GOAL
Count the lines below that contain the string "word", and reply with the number alone.

(Raw records)
# # #

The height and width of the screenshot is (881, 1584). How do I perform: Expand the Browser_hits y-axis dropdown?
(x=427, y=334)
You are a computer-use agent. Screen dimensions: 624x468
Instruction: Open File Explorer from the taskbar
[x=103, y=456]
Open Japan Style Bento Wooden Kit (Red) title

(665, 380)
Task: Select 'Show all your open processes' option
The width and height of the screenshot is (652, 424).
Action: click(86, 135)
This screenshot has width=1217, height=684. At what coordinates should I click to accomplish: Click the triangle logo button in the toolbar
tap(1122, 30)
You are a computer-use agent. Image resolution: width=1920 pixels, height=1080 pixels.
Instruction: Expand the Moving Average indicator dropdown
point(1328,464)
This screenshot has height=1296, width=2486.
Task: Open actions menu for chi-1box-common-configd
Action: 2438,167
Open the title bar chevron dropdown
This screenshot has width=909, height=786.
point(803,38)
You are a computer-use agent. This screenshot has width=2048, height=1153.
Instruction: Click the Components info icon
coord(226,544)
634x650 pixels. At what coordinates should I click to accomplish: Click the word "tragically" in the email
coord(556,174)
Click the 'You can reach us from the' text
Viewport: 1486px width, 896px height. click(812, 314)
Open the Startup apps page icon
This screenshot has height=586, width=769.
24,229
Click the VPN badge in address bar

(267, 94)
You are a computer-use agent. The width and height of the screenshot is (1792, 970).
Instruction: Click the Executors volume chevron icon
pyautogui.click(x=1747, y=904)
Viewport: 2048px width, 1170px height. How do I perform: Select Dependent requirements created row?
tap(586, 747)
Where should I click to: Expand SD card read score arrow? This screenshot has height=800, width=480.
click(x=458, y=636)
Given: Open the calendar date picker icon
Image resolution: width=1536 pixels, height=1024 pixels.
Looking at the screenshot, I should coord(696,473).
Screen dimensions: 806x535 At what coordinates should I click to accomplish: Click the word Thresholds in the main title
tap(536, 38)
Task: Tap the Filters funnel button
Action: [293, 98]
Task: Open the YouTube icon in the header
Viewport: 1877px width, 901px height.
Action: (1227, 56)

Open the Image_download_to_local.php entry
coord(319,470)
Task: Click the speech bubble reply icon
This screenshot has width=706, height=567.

# # #

CORRECT ANSWER
2